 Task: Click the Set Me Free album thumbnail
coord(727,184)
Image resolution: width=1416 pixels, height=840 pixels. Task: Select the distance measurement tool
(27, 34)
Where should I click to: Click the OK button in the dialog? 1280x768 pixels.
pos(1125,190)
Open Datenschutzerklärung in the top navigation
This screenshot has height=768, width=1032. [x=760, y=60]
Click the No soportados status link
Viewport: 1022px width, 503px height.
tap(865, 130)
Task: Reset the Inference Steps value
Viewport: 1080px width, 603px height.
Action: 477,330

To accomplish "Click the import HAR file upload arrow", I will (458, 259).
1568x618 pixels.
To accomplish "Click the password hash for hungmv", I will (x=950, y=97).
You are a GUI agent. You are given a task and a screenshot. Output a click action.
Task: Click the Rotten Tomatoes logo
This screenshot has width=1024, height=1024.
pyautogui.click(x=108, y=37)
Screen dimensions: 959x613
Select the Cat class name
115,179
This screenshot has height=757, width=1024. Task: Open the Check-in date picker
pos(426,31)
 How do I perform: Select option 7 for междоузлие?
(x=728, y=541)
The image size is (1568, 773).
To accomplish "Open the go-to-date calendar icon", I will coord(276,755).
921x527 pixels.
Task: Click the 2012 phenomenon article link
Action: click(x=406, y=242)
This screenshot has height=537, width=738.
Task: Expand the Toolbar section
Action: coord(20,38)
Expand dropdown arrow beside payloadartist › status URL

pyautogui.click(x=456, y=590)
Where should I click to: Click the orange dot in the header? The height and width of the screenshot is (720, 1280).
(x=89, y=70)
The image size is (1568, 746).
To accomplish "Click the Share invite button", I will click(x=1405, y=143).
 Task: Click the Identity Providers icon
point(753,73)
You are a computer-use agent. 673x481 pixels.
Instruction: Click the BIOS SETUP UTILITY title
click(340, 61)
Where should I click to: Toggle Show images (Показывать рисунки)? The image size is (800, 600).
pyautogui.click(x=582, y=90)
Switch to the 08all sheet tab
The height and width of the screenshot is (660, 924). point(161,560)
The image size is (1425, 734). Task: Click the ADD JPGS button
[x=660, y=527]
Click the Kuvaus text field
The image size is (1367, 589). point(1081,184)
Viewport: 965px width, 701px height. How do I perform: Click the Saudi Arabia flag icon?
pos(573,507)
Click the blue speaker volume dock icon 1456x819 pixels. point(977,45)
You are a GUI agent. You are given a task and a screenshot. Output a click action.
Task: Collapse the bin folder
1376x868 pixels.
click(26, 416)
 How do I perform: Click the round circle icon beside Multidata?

WHAT THIS TASK INVOLVES:
Reproduce the entries exactly, but only from their first line to the line holding "The image size is (1568, 773).", with that last line kept.

ANSWER TO THIS EXERCISE:
 Task: Click the Set Me Free album thumbnail
coord(727,184)
Image resolution: width=1416 pixels, height=840 pixels. Task: Select the distance measurement tool
(27, 34)
Where should I click to: Click the OK button in the dialog? 1280x768 pixels.
pos(1125,190)
Open Datenschutzerklärung in the top navigation
This screenshot has height=768, width=1032. [x=760, y=60]
Click the No soportados status link
Viewport: 1022px width, 503px height.
tap(865, 130)
Task: Reset the Inference Steps value
Viewport: 1080px width, 603px height.
Action: 477,330

To accomplish "Click the import HAR file upload arrow", I will (458, 259).
1568x618 pixels.
To accomplish "Click the password hash for hungmv", I will (x=950, y=97).
You are a GUI agent. You are given a task and a screenshot. Output a click action.
Task: Click the Rotten Tomatoes logo
This screenshot has width=1024, height=1024.
pyautogui.click(x=108, y=37)
Screen dimensions: 959x613
Select the Cat class name
115,179
This screenshot has height=757, width=1024. Task: Open the Check-in date picker
pos(426,31)
 How do I perform: Select option 7 for междоузлие?
(x=728, y=541)
The image size is (1568, 773).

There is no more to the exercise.